Friday, July 25, 2014

"from hosts consecrated at the same Mass"

"It is most desirable that the faithful, just as the priest himself is bound to do, receive the Lord’s Body from hosts consecrated at the same Mass and that, in the instances when it is permitted, they partake of the chalice (cf. no. 283), so that even by means of the signs Communion will stand out more clearly as a participation in the sacrifice actually being celebrated."

     General instruction of the Roman Missal (2002), par. 85.

"'So that even by means of the signs Communion may stand out more clearly as a participation in the Sacrifice being celebrated', it is preferable that the faithful be able to receive hosts consecrated in the same Mass."
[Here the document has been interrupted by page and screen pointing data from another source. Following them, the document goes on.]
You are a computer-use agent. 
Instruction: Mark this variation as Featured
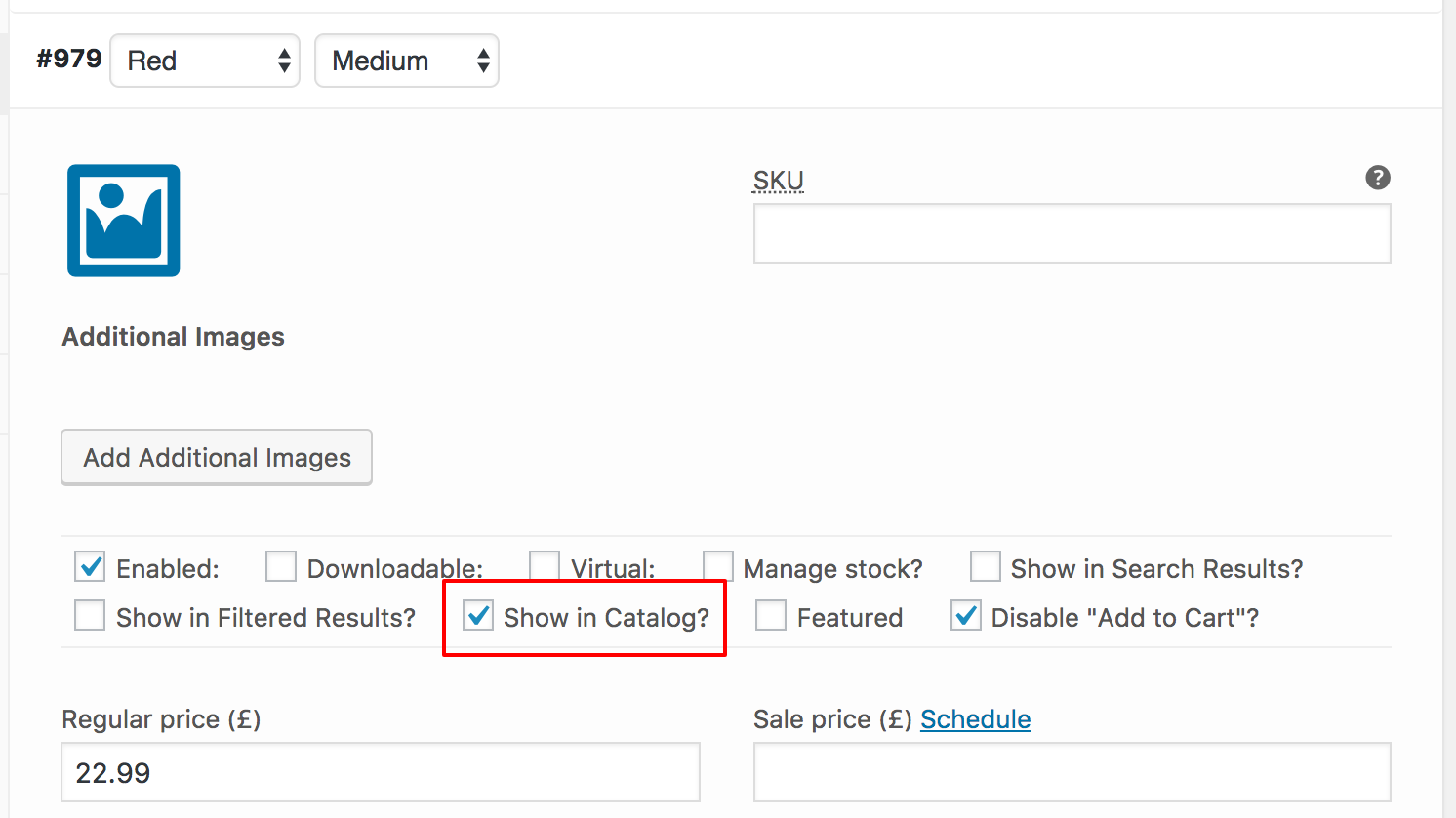(x=771, y=615)
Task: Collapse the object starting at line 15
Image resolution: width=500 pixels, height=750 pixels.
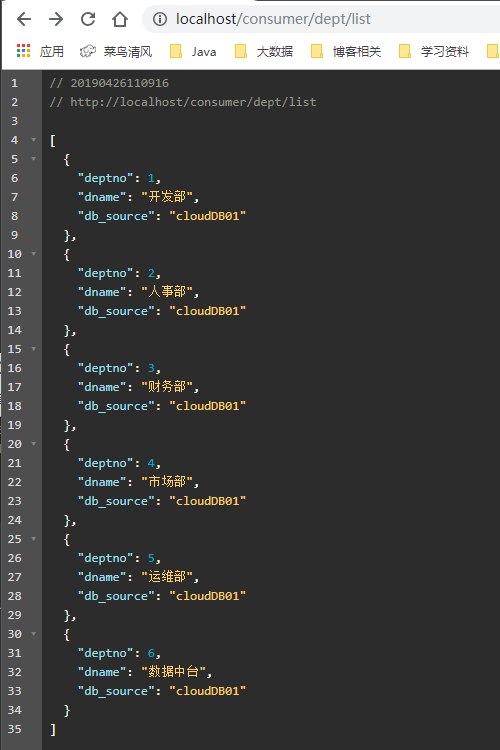Action: click(33, 349)

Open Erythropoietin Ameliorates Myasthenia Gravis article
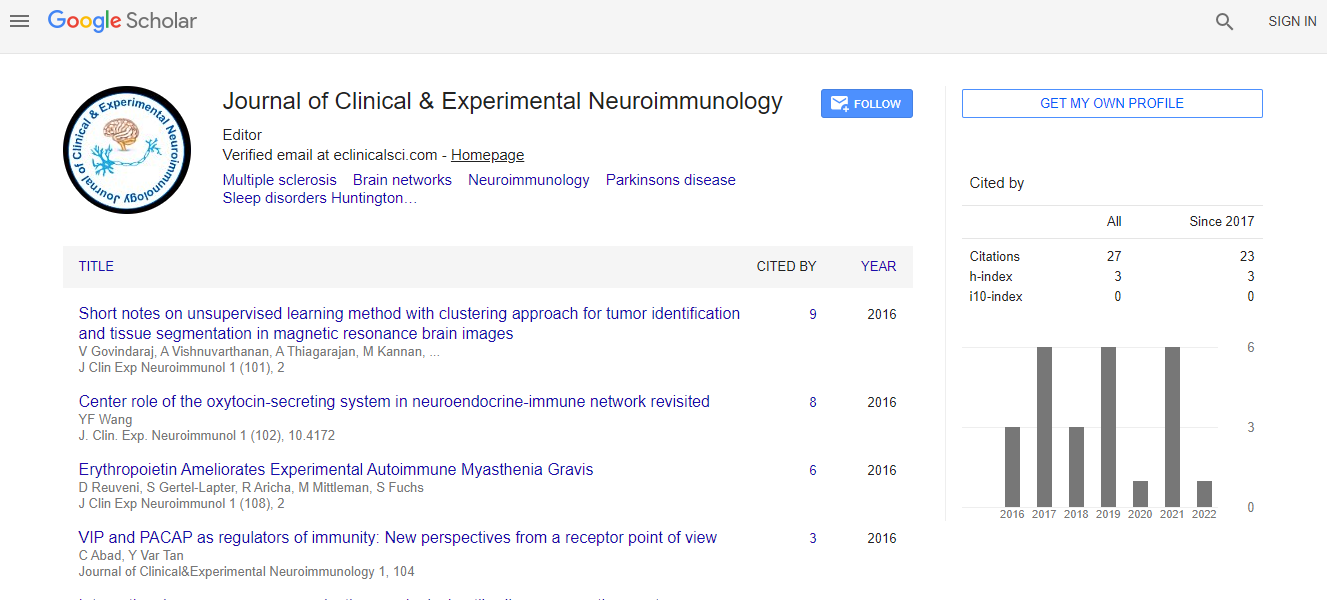[336, 469]
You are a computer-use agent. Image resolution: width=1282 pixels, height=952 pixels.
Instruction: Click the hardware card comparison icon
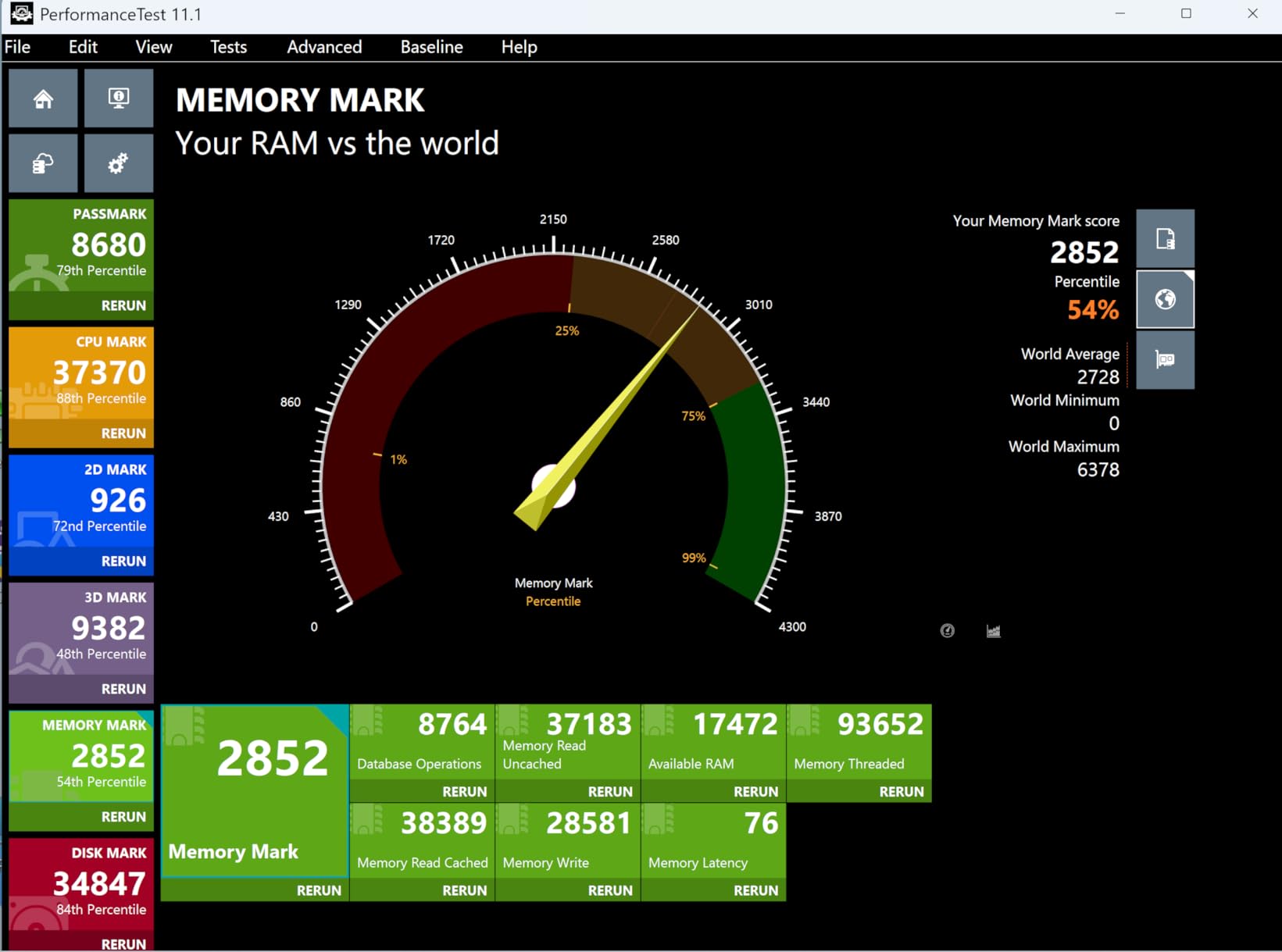1165,360
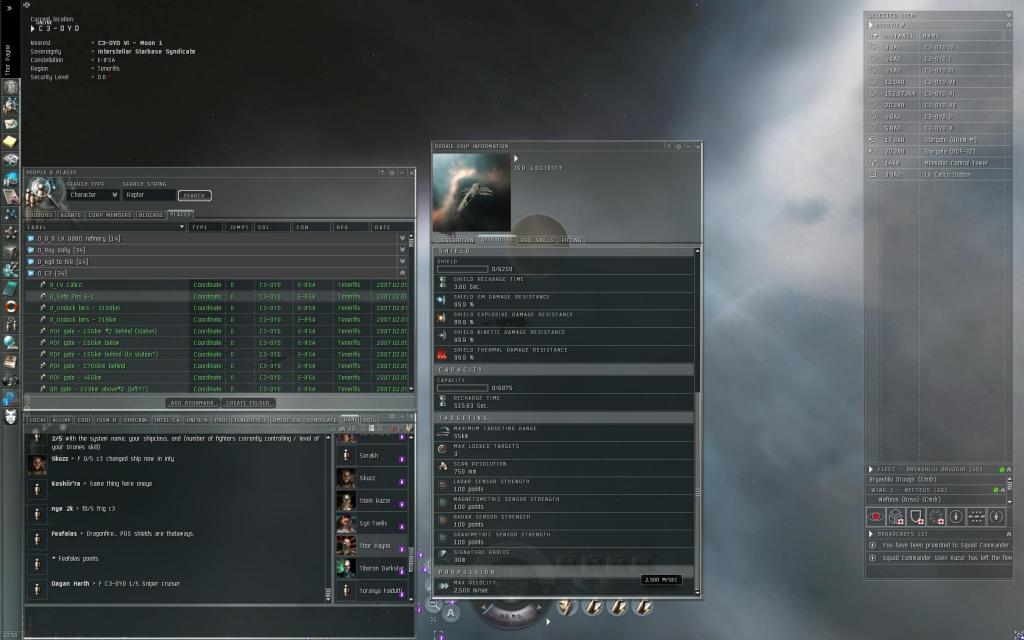Expand the 0_0_0 LV 0080 refinery folder
1024x640 pixels.
coord(403,238)
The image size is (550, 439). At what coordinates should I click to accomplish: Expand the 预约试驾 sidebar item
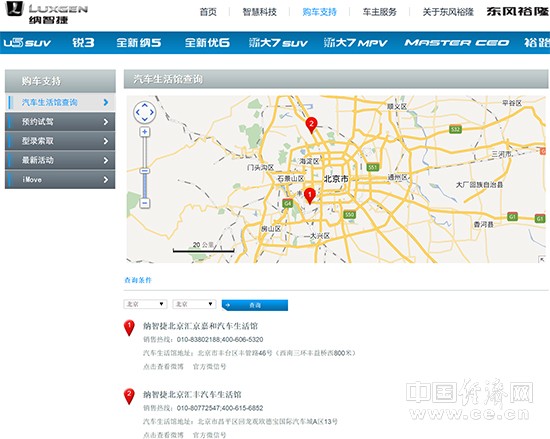pos(60,122)
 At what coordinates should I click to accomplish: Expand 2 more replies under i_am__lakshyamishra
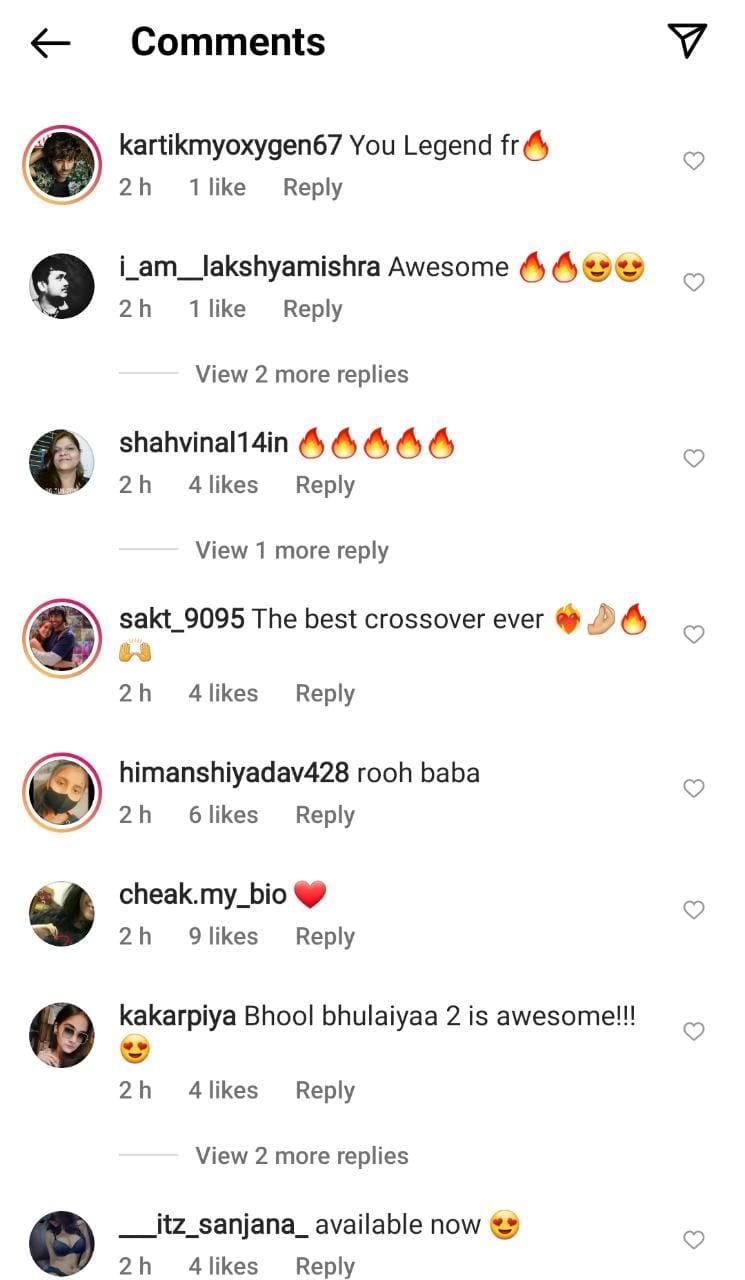[301, 374]
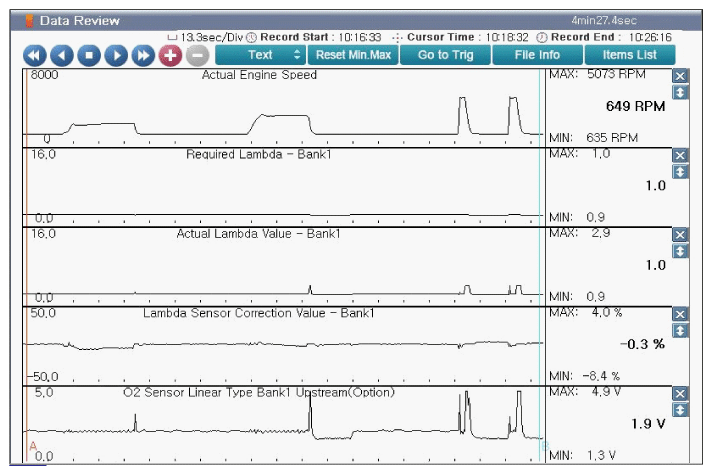Close the Actual Engine Speed graph

pyautogui.click(x=681, y=76)
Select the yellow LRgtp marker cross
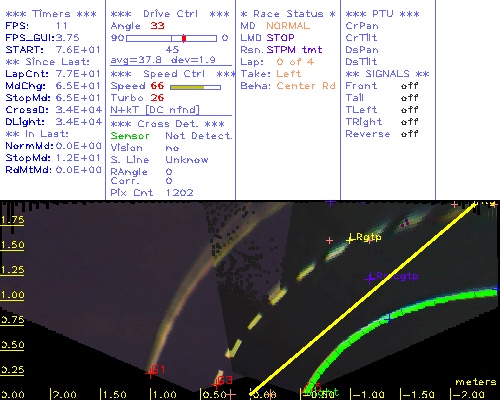The image size is (500, 400). tap(350, 239)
     Redemptionis Sacramentum (2004), par. 89.

     I was put onto these passages by Robert F. Taft, "'Communion' from the tabernaclea liturgico-theological oxymoron," Worship 88, no 1 (January 2014):  16 (2-22).  But I don't see anything rising to the level of a flat-out reproof of the practice of "giving Communion from the tabernacle at Mass" in any of his examples (Mediator Dei (1947), pars. 118 and 121-122, which is inclusive of par. 3 of the mid-18th-century Certiores effecti).

Thursday, July 24, 2014

"The old roman Canon Missae has a weak pneumatology not because it is defective but because it is old, so old that it was composed before the divine personhood of the Holy Spirit became a problem to be resolved."

     Robert F. Taft, "'Communion' from the tabernaclea liturgico-theological oxymoron," Worship 88, no 1 (January 2014):  17 (2-22).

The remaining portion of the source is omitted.